### Problem to work on
Find every line in the data below that contains the word "zoom", and copy each of those lines in full.

### Data for the task
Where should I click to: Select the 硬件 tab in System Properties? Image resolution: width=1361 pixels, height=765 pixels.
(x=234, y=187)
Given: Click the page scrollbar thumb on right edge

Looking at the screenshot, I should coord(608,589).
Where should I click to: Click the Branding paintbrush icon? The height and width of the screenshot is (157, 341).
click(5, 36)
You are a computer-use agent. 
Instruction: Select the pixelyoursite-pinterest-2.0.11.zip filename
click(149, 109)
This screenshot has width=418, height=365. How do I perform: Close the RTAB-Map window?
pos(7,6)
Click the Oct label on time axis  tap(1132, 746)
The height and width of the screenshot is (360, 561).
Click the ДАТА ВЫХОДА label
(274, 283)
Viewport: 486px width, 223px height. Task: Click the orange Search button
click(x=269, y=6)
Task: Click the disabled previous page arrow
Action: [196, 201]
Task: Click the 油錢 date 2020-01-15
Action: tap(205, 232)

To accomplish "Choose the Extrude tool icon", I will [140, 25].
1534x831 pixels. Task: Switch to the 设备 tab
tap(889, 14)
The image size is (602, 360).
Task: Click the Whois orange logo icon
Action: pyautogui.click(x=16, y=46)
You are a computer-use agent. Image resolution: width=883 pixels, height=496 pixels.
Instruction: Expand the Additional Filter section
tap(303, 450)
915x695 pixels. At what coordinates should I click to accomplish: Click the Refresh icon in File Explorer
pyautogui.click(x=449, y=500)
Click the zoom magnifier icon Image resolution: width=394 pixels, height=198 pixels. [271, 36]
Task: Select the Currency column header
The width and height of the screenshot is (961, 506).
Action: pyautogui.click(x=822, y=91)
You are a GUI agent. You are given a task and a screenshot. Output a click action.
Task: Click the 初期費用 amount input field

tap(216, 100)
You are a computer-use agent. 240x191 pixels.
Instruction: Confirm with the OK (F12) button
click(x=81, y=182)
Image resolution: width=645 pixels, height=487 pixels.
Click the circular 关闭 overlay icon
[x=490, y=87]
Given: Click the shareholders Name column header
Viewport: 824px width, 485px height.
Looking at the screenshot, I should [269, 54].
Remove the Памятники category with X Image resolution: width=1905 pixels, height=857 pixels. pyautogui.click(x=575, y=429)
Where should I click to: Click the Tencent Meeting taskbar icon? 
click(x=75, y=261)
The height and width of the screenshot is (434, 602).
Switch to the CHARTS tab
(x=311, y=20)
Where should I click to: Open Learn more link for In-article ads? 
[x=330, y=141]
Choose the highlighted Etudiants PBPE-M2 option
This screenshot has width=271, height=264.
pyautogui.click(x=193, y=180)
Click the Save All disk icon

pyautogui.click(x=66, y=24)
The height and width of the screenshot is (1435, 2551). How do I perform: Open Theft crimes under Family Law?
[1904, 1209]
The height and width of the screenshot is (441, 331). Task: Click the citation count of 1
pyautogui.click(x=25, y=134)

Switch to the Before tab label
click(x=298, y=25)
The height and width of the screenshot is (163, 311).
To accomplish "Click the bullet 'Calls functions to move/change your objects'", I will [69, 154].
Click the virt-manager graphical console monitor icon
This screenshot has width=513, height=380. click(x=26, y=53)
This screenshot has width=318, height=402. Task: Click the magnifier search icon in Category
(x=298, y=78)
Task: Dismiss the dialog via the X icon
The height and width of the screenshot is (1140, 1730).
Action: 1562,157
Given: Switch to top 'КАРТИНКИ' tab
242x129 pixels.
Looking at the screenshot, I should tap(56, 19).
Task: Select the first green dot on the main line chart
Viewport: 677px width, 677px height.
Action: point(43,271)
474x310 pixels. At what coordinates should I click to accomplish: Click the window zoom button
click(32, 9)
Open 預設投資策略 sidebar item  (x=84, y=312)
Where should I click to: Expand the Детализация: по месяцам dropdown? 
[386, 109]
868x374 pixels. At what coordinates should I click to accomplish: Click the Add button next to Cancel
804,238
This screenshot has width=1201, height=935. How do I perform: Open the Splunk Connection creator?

### Written solution
Click the zoom magnifier icon Image resolution: width=394 pixels, height=198 pixels. [271, 36]
474x310 pixels. At what coordinates should I click to accomplish: Click the window zoom button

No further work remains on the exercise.